One of the big reasons the Republicans are demanding no tax increases is because they’ve seen this game played out before. A ‘grand bargain’ is reached which includes spending cuts and tax increases, but the tax increases are always specific and implemented FIRST, and the spending cuts are deferred to the next Congress or are to be decided after some commission looks at the problem and comes back with recommendations for what to cut - recommendations which are then ignored, as Obama ignored the spending cuts recommended by his own deficit commission.
The problem with that is that the tax increases get put into place, and the spending cuts never materialize. In fact, when you raise taxes and take the immediate pressure off the budget, you make it even less likely that there will be political will to make serious spending cuts.
In 1982, Reagan signed TEFRA, the “Tax Equity and Fiscal Responsibility Act.” TEFRA was supposed to result in $3 in spending cuts for every $1 in tax increases - that promise had to be made by Democrats to get Reagan to sign the bill. TEFRA raised taxes by 1% of GDP. You would expect a corresponding reduction in government spending of 3% of GDP, but that never happened. Spending just kept going up.
Republicans understand how the game is played. Do you want to ‘cut spending’? First, propose a budget that increases spending by 5% of GDP. Then negotiate a reduction of 1% of GDP in that budget, and voila! You have a 1% GDP ‘spending cut’. In the meantime, spending actually goes up.
Or, you jigger the ‘baseline’. The baseline is the spending level for the next year which is constant given inflation, population increase, etc. So if inflation is 3%, and the population grows by 1%, then the ‘baseline’ can be 4%, and if you only increase the cost of government by 3%, you can claim a ‘spending cut’. That seems fair, if the estimates are correct. But if you always estimate a little high, then you’ve got room to ‘cut’ government while still increasing it.

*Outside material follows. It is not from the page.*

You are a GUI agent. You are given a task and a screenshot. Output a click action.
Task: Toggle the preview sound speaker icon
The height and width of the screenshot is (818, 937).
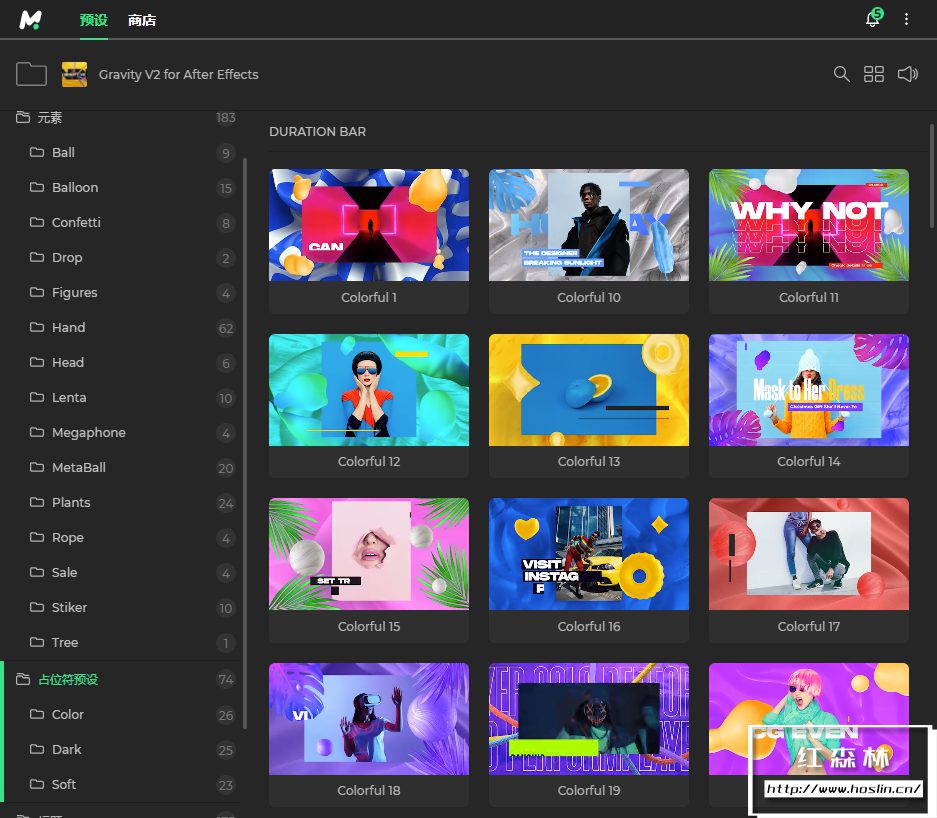907,74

There are lots of other tricks like this, but the bottom line is that the only spending cut you can count on is one that’s already happened and that is definable in an unambiguous way (i.e. isn’t just a backdoor transfer from one column in a spreadsheet to another or some other obfuscation).
The same thing happened to Bush I - he also agreed to raise taxes in exchange for spending cuts. The taxes happened, the spending cuts vaporized. Hell, Obama’s health care cost estimate already includes $500 billion in ‘cuts’ to other programs that no one believes will happen (one of them, the doctor adjustment for medicare, has already been kicked down the road twice).
So many Republicans are simply saying no to more taxes, because they don’t believe the government will actually cut spending unless it’s forced to by external circumstances. Some of them even believe that in the long run a default (or the effort required to re-budget to avoid a default) will be preferable to simply allowing the government to continue growing, because in the latter case it will default anyway in a few years because it won’t be able to borrow enough money, and then the result of that default will be even more destructive. I don’t agree with that, but I certainly understand it.
I have a solution: Would you Democrats agree to a budget that had a 1:1 spending cut to tax increase ratio, with the condition that the tax increases only kick in AFTER equivalent spending cuts are made? So if you do $50 billion in real cuts next year, you get to add a $50 billion tax increase the year after that. Would that work for you? Because a proposal like that might be the only thing that will get Tea Party Republicans to accept any tax increases.